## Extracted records
[Start of Attachment]
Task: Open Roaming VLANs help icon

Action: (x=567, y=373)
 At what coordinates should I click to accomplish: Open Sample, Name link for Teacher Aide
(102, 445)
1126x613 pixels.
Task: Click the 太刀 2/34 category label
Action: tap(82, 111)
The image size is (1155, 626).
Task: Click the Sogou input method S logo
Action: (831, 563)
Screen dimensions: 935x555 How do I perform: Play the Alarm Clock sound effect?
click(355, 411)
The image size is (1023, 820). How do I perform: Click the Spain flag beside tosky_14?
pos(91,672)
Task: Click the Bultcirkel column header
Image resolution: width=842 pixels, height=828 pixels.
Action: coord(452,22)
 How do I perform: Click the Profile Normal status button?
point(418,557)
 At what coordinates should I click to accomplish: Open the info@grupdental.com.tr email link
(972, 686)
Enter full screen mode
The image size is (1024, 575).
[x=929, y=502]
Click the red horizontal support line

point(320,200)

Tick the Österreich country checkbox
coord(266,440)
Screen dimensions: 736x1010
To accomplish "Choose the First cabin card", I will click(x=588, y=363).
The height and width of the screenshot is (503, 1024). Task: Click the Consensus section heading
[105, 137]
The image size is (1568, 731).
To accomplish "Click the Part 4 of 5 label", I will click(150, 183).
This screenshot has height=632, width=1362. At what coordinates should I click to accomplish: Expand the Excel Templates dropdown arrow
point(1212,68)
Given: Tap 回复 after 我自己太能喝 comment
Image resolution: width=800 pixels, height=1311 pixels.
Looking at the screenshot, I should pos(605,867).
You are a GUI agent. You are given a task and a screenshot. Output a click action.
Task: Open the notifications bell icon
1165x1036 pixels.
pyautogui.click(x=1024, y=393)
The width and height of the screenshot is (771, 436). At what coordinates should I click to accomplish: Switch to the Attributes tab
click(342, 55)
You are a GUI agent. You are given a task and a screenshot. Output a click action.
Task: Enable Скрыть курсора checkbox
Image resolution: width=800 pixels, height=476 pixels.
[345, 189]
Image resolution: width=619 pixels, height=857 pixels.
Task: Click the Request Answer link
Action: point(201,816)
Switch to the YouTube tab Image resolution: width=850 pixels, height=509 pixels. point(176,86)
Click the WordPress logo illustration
[End of Attachment]
## Exercise requirements
With nothing left out, return each entry exactly.

## Solution below
Task: Open Roaming VLANs help icon

Action: (x=567, y=373)
 At what coordinates should I click to accomplish: Open Sample, Name link for Teacher Aide
(102, 445)
1126x613 pixels.
Task: Click the 太刀 2/34 category label
Action: tap(82, 111)
The image size is (1155, 626).
Task: Click the Sogou input method S logo
Action: (831, 563)
Screen dimensions: 935x555 How do I perform: Play the Alarm Clock sound effect?
click(355, 411)
The image size is (1023, 820). How do I perform: Click the Spain flag beside tosky_14?
pos(91,672)
Task: Click the Bultcirkel column header
Image resolution: width=842 pixels, height=828 pixels.
Action: coord(452,22)
 How do I perform: Click the Profile Normal status button?
point(418,557)
 At what coordinates should I click to accomplish: Open the info@grupdental.com.tr email link
(972, 686)
Enter full screen mode
The image size is (1024, 575).
[x=929, y=502]
Click the red horizontal support line

point(320,200)

Tick the Österreich country checkbox
coord(266,440)
Screen dimensions: 736x1010
To accomplish "Choose the First cabin card", I will click(x=588, y=363).
The height and width of the screenshot is (503, 1024). Task: Click the Consensus section heading
[105, 137]
The image size is (1568, 731).
To accomplish "Click the Part 4 of 5 label", I will click(150, 183).
This screenshot has height=632, width=1362. At what coordinates should I click to accomplish: Expand the Excel Templates dropdown arrow
point(1212,68)
Given: Tap 回复 after 我自己太能喝 comment
Image resolution: width=800 pixels, height=1311 pixels.
Looking at the screenshot, I should pos(605,867).
You are a GUI agent. You are given a task and a screenshot. Output a click action.
Task: Open the notifications bell icon
1165x1036 pixels.
pyautogui.click(x=1024, y=393)
The width and height of the screenshot is (771, 436). At what coordinates should I click to accomplish: Switch to the Attributes tab
click(342, 55)
You are a GUI agent. You are given a task and a screenshot. Output a click action.
Task: Enable Скрыть курсора checkbox
Image resolution: width=800 pixels, height=476 pixels.
[345, 189]
Image resolution: width=619 pixels, height=857 pixels.
Task: Click the Request Answer link
Action: point(201,816)
Switch to the YouTube tab Image resolution: width=850 pixels, height=509 pixels. point(176,86)
Click the WordPress logo illustration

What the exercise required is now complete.